Directives
**1)** From the article on Johnson v. Poway Unified School District, output the passage between "Robert LeBlanc" and "other text. Id.", inclusive.
**2)** According to the article on Johnson v. Poway Unified School District, roughly how big was each of the two banners?
**3)** Resume the article on Johnson v. Poway Unified School District, picking up after its final sentence.

Text excerpt
Religious Proselytizing in the Classroom

2011 WL 4071974, 113 Emp. Prac. Cases (BNA) 358 (9th Cir. Sept. 13, 2011)

"A Teacher Has No Constitutional Right to Display Large Banners Proclaiming His Religious Convictions in His Classroom"

By Richard Fossey

Professor & Mike Moses Endowed Chair in Educational Administration, University of North Texas at Denton, TX


Robert LeBlanc 

Associate Professor of Education,University of St. Thomas at Houston, TX

In Johnson v. Poway Unified School District, 2011 WL 4071974, 113 Emp. Prac. Cases (BNA) 358 (9th Cir. Sept. 13, 2011), the Ninth Circuit considered whether a high school mathematics teacher has a First Amendment right to proclaim his religious and political convictions on two large banners in his classroom. Specifically, Bradley Johnson hung two banners--each about 7 feet by 2 feet--on his classroom’s walls. In large capital letters, the first banner proclaimed: “IN GOD WE TRUST”, “ONE NATION UNDER GOD”; and “GOD SHED HIS GRACE ON THEE.” The other banner stated, “All men are created equal, they are endowed by their CREATOR.” Id. at *1. As the court noted, each letter in the word “creator” was capitalized and was nearly double the size of the other text. Id.

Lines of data
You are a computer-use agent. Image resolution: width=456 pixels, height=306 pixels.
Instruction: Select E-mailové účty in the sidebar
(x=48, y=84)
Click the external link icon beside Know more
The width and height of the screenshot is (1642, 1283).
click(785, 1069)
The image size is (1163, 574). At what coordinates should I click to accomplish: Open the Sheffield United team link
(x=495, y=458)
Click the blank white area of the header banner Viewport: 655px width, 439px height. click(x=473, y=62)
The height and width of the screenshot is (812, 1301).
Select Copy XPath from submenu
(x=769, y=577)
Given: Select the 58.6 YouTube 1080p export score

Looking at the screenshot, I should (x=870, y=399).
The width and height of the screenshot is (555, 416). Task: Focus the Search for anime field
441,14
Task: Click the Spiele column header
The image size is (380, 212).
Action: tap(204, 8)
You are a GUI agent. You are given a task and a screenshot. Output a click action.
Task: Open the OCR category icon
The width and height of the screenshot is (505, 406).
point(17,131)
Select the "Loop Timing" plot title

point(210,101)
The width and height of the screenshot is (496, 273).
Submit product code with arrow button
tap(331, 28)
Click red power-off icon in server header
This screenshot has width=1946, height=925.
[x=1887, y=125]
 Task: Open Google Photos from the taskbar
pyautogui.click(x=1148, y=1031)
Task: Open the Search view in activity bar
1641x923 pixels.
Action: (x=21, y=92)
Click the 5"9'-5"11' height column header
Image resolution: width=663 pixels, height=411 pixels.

Final answers
**1)**
Robert LeBlanc 

Associate Professor of Education,University of St. Thomas at Houston, TX

In Johnson v. Poway Unified School District, 2011 WL 4071974, 113 Emp. Prac. Cases (BNA) 358 (9th Cir. Sept. 13, 2011), the Ninth Circuit considered whether a high school mathematics teacher has a First Amendment right to proclaim his religious and political convictions on two large banners in his classroom. Specifically, Bradley Johnson hung two banners--each about 7 feet by 2 feet--on his classroom’s walls. In large capital letters, the first banner proclaimed: “IN GOD WE TRUST”, “ONE NATION UNDER GOD”; and “GOD SHED HIS GRACE ON THEE.” The other banner stated, “All men are created equal, they are endowed by their CREATOR.” Id. at *1. As the court noted, each letter in the word “creator” was capitalized and was nearly double the size of the other text. Id.

**2)** Each banner was about 7 feet by 2 feet.

**3)**
Dawn Kastner, the school’s new principal, recalled walking into Johnson’s classroom, “and going, ‘Wow, these are really big.’” In Kastner’s opinion, Johnson’s signs promoted a particular religious viewpoint “that might make a student who didn’t share that viewpoint uncomfortable.” Id.

Kastner was not sure what she should do about Johnson’s banners. At a supervisor’s request, she took pictures of the signs, which were forwarded to an assistant superintendent in charge of legal affairs.

While awaiting a response from her superiors, Kastner talked with Johnson about the signs. “We talked about the possibility of putting the entire thing up in context,” Kastner recalled, “so if a phrase was from the Declaration of Independence, put the entire Declaration up.” Id. at *2. Kastner and Johnson also talked about creating smaller expressions of his views that could be placed around Johnson’s desk area.

Johnson was apparently not open to compromise “and refused either to remove his banners or display the more contextual version the school offered to provide.” Id. Johnson told Kastner that he had displayed the banners in one form or another since 1982. He considered his messages to be merely patriotic phrases that he had a right to display in his classroom.

In due course, the school administration ordered Johnson to take his banners down, and the school board approved this directive, referring to a school board policy requiring teachers to “[d]istinguish between teaching and advocacy, and refrain from using classroom teacher influence to promote partisan or sectarian views.” Id.

Johnson obeyed the school district’s order and took down his signs. He filed a lawsuit, however, claiming a violation of his First Amendment right to free speech, his right to equal protection under the Fourteenth Amendment, and the Establishment Clause.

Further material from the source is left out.